__Document segment__.
By Steve Barnes
LITTLE ROCK, Ark. (Reuters) - The U.S. Supreme Court denied last-minute appeals from one of two Arkansas killers scheduled for execution on Monday evening, clearing the way for the first of two back-to-back executions to proceed.
Jack Jones, 52, who raped and killed a woman in 1995 and left her 11-year-old daughter for dead, and Marcel Williams, 46, who kidnapped, raped and murdered a woman in 1997, were scheduled for lethal injection in what would be the first time in 17 years that a U.S. state executed two inmates on the same day.
The two men separately filed 11th-hour applications with the U.S. Supreme Court on Monday afternoon seeking to have their executions halted. Such petitions are rarely granted.
Jones and Williams argued their obesity could expose them to unconstitutional pain and suffering if their death sentences included the sedative midazolam, one of three drugs the state uses for lethal injections.

__Stored data__.
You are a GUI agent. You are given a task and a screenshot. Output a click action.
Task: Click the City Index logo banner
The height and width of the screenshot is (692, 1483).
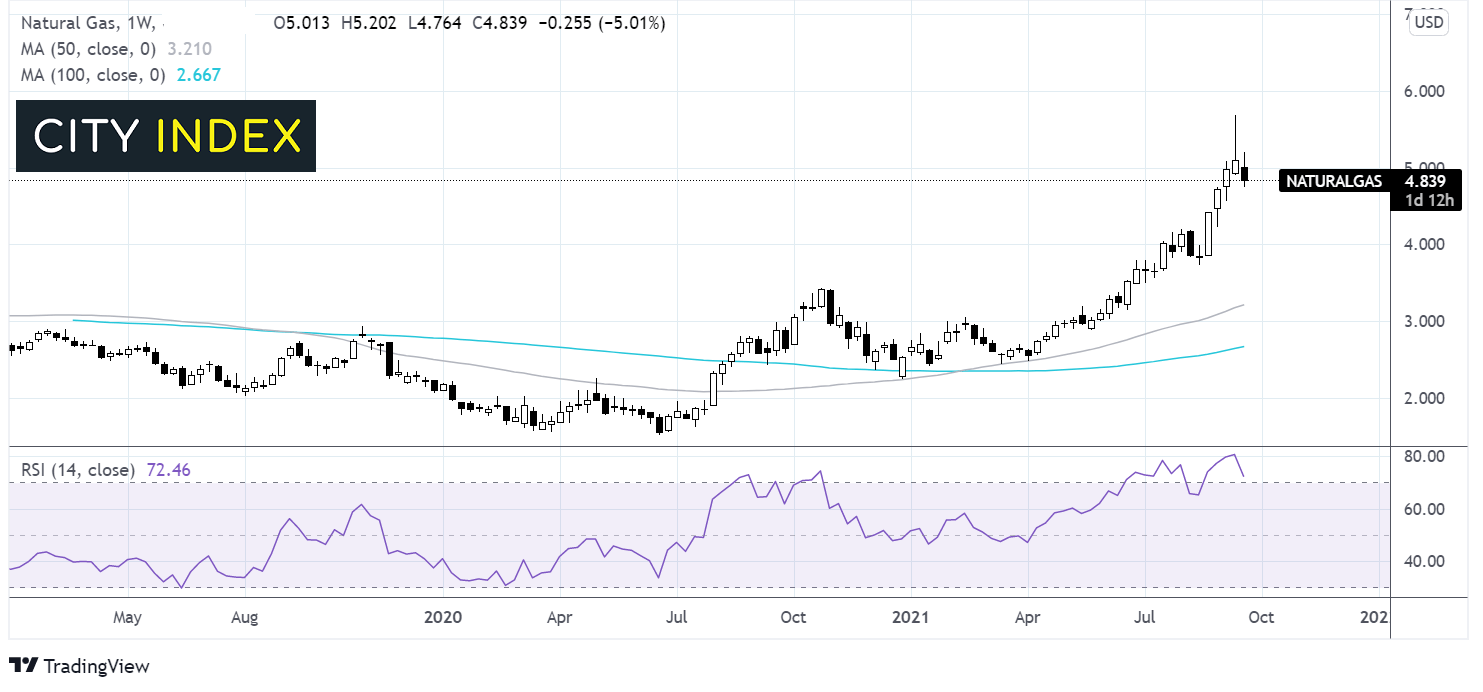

__Set of tasks__.
1: According to the execution news report, how old was Marcel Williams?
2: Rewrite the part of the execution news report starting at "Jones and Williams" and ending at "for lethal injections.", replacing "obesity" with "weight".
3: Continue the news report on the Arkansas executions from its last sentence.
The data that comes after the article is from a separate source.

__Answers per task__.
1: 46

2:
Jones and Williams argued their weight could expose them to unconstitutional pain and suffering if their death sentences included the sedative midazolam, one of three drugs the state uses for lethal injections.

3:
In addition, Jones said the Arkansas Supreme Court applied the wrong standard of review in 1997 when considering whether a jury properly determined his death sentence.
Williams, meanwhile, also argued that his previous lawyers failed to present jurors with evidence of his difficult childhood, including sexual, physical and psychological abuse.
The court denied Jones' two stay requests without comment. Justice Sonia Sotomayor dissented from one of the two orders. Williams' petitions remained pending as of 6:30 p.m. CDT, less than two hours before he was scheduled to die.
The inmates' likelihood of success may have diminished with the recent appointment of conservative U.S. Supreme Court Justice Neil Gorsuch.
Last week, the high court cleared the way for Arkansas to hold its first execution in 12 years, and the state executed murderer Ledell Lee.
Williams also filed an appeal with the Arkansas Supreme Court late on Monday, claiming his trial attorney plagiarized large swaths of his appellate brief without attribution.
The last time a state executed two inmates on the same day was 2000 in Texas.
Jones was scheduled to be put to death on Monday at 7 p.m. CDT (0000 GMT) at the Cummins Unit prison, about 75 miles (120 km) southeast of the state capital, Little Rock, for killing 34-year-old Mary Phillips and trying to murder her young daughter. Jones also was convicted of rape and murder in Florida.
Williams was tentatively scheduled to be executed at 8:15 p.m. CDT (0115 GMT on Tuesday) for the murder of 22-year-old Stacy Errickson. He also abducted and raped two other women.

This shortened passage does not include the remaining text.